American Black Bear (Ursus americanus)

Although Black Bears may look scary to some, they have been a symbol of cuteness for many centuries. Often a child's first toy is a teddy bear. We have Pooh Bear, Rupert, Yogi, Boo-Boo, Paddington Bear, Bernstein Bears and Care Bears. Bears may be one of Ontario's largest carivore, but their diet is actually 90% vegetarian. Bears are generally solitary creatures that require large territories for forageing. 

Black bears are are opportunist and will eat almost anything available. Most of their food is plant material, especially in the late summer and autumn when berries and nuts are available. Insects such as ants rate high, and black bears will overturn logs, old stumps, and stones while hunting for food. Fish, small mammals, and birds are sometimes on the black bear’s menu. 

 Black bears have non-retractable claws that give them excellent tree-climbing abilities.
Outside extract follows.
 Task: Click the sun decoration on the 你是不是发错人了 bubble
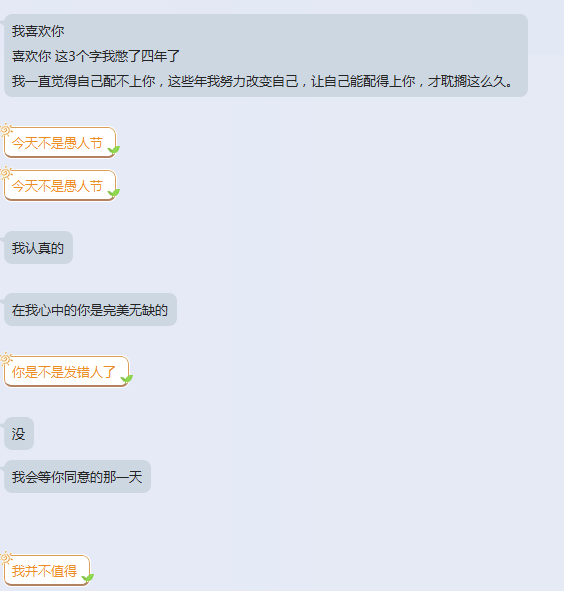click(x=6, y=359)
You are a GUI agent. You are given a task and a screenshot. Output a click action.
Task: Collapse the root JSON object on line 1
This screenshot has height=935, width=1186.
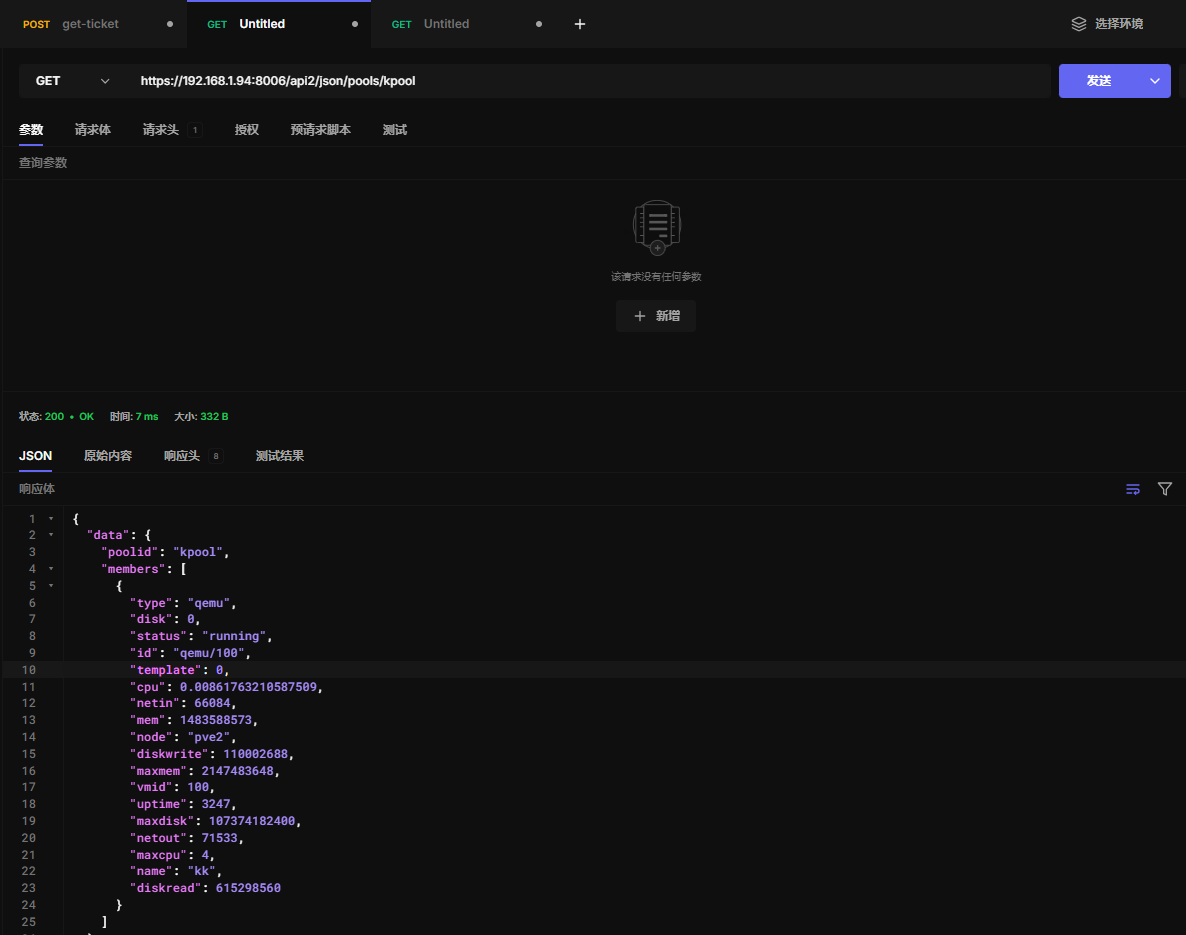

These are very strong and are also used for digging and tearing out roots, stumps, and old logs when searching for food. They have flexible lips and a long tongue to help gather smaller fooe items like berries, grubs and insects.
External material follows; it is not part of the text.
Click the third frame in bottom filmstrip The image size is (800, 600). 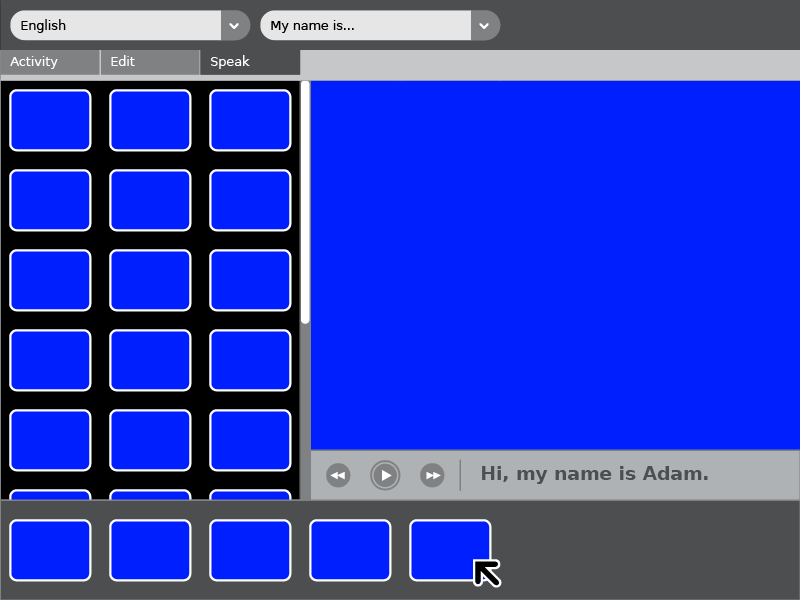(x=250, y=550)
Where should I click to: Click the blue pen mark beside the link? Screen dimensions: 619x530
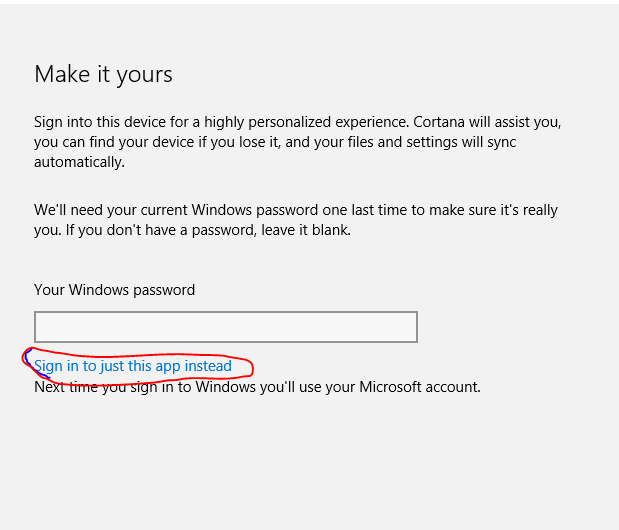pyautogui.click(x=32, y=362)

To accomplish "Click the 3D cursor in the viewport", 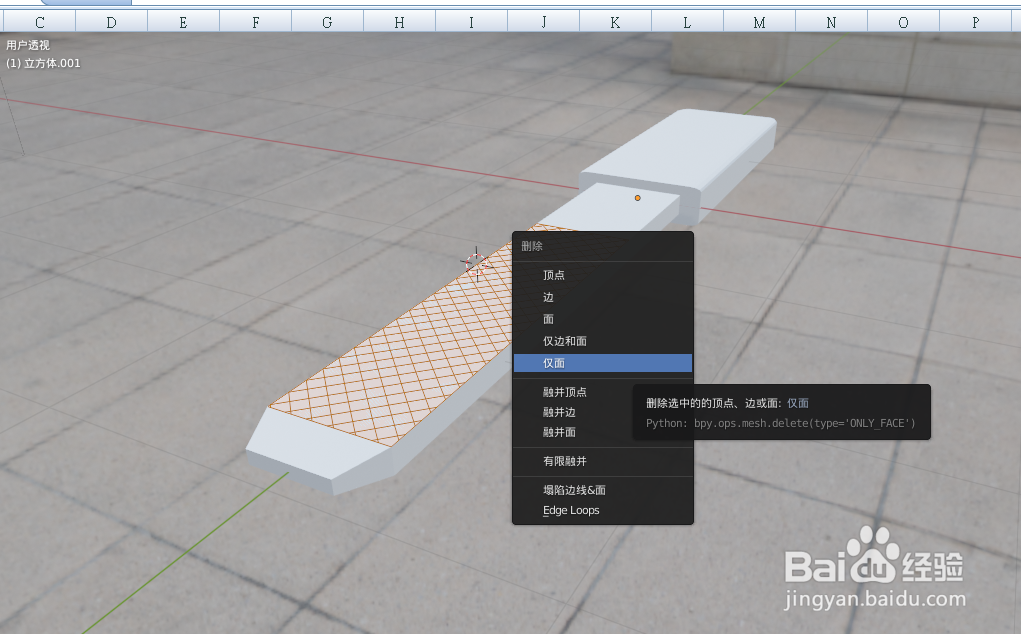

Although it was once assumed that black bears have poor eyesight. This could be because of their amazing sense of smell which they tend to rely on. They have decent vision, especially up close. They also have excellent night vision. Their hearing is superior to humans. Between their superior senses of smell and hearing, black bears usually notice humans before we see them.
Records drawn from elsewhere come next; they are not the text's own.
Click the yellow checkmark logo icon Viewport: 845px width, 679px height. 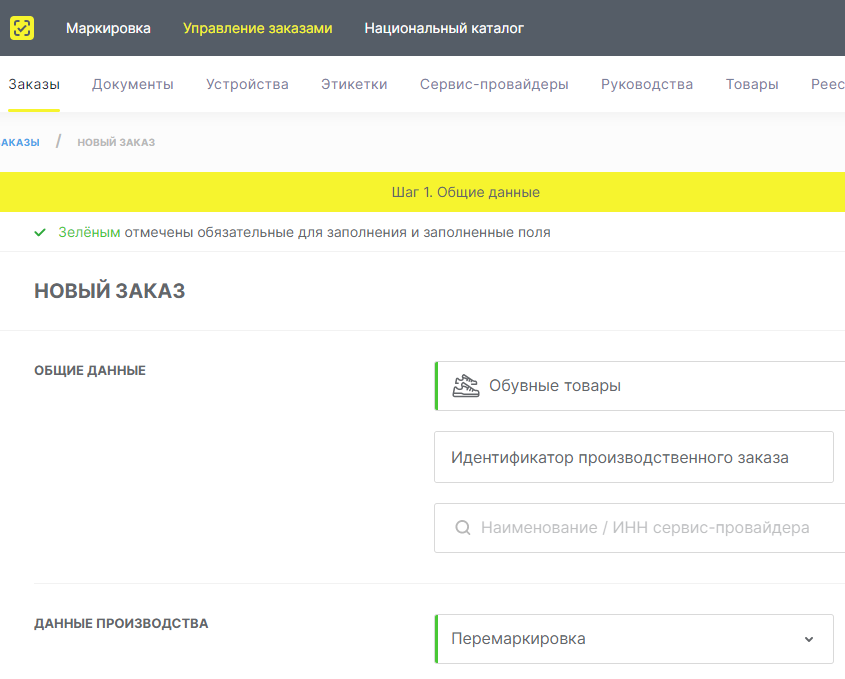(x=22, y=28)
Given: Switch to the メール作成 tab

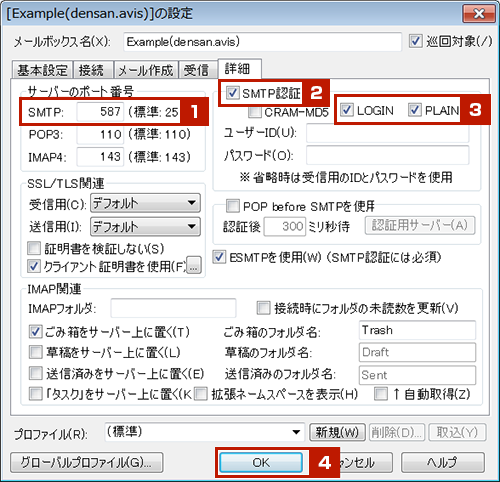Looking at the screenshot, I should 145,70.
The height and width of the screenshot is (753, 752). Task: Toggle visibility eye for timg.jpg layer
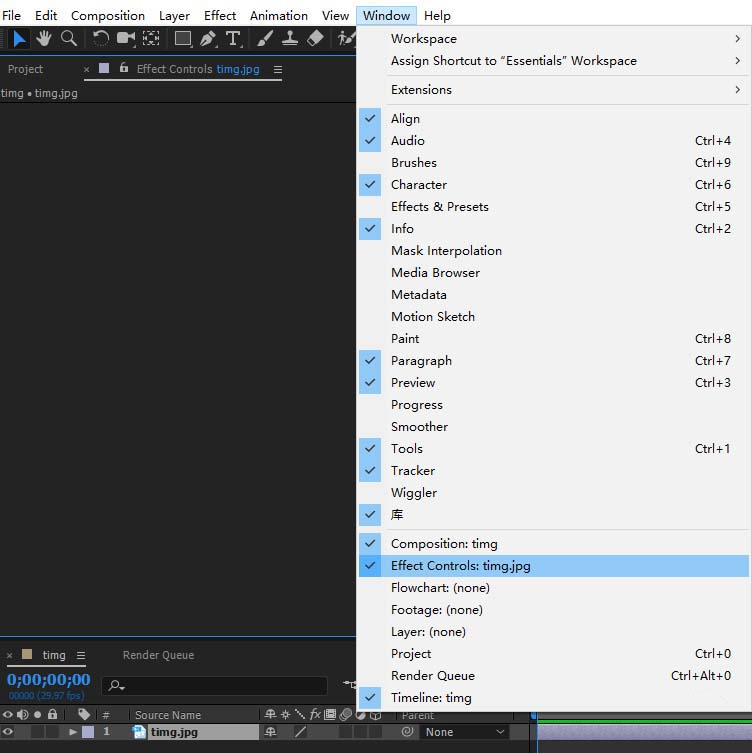pos(8,732)
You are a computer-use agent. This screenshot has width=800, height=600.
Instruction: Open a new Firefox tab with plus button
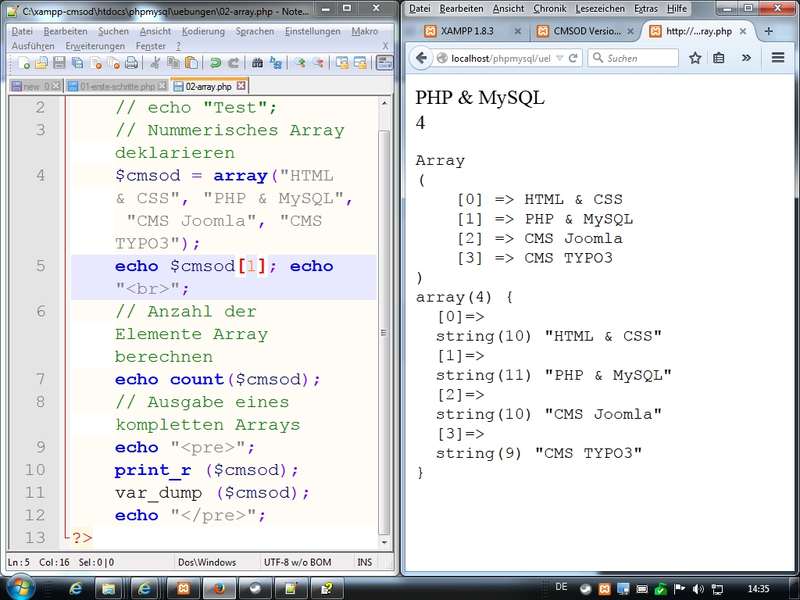768,31
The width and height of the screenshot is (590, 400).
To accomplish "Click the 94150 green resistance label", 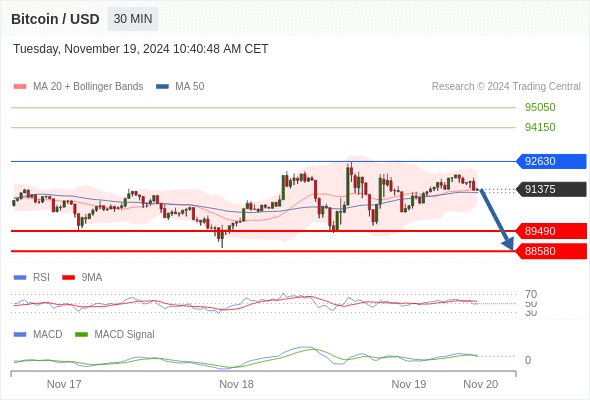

Bears can run as fast as a horse (35 mph), and they can do it uphill, downhill, and everything in between. We once seen a small bear swim across a river in front of our canoe and then climb a cliff using downed trees and rocks at an incredible speed. Despite of their large bodies and thick fur, they are excellent swimmers.


Historically, American black bears occupied the majority of North America's forested regions. Today, black bears can be found in every province and territory in Canada except Prince Edward Island. Their current range also includes most of the norteast U.S. states, northern midwest and Western coast and mountain ranges to Alaska.

Although found in a variety of habitats, the black bear prefers heavily wooded areas and dense bushland. Maximum numbers probably occur in areas of mixed coniferous–deciduous forests, where human presence is low. However, they can also easily develop a taste for human foods and garbage.

This bear pictured on the right wandered into a town park in Kincardine Ontario and was humanely relocated. Bears who become habituated to human food at campsites, cabins, or rural homes can become dangerous and are often killed, which is why we have to remember the common phrase : Please don't feed the bears!

In Ontario, during August to October, bears start to fatten up for winter hibernation. They can spend up to 20 hours a day devouring high fat food like tree nuts and berries. When the days become shorter, bears begin searching for a suitable denning site. This could be under a tree stump, under logs or in a whole in a hillside.

However, black bears are not true hibernators, and most bears can be roused if disturbed. They could also wake up and wander around for short periods if the weather becomes exceptionally warm during the winter months.

Black bears are solitary animals, except for the close bond between females and cubs and the pairing that takes place during the mating season. Mating is in June or early July, and the cubs are born the following January or February while the mother is still in her winter den.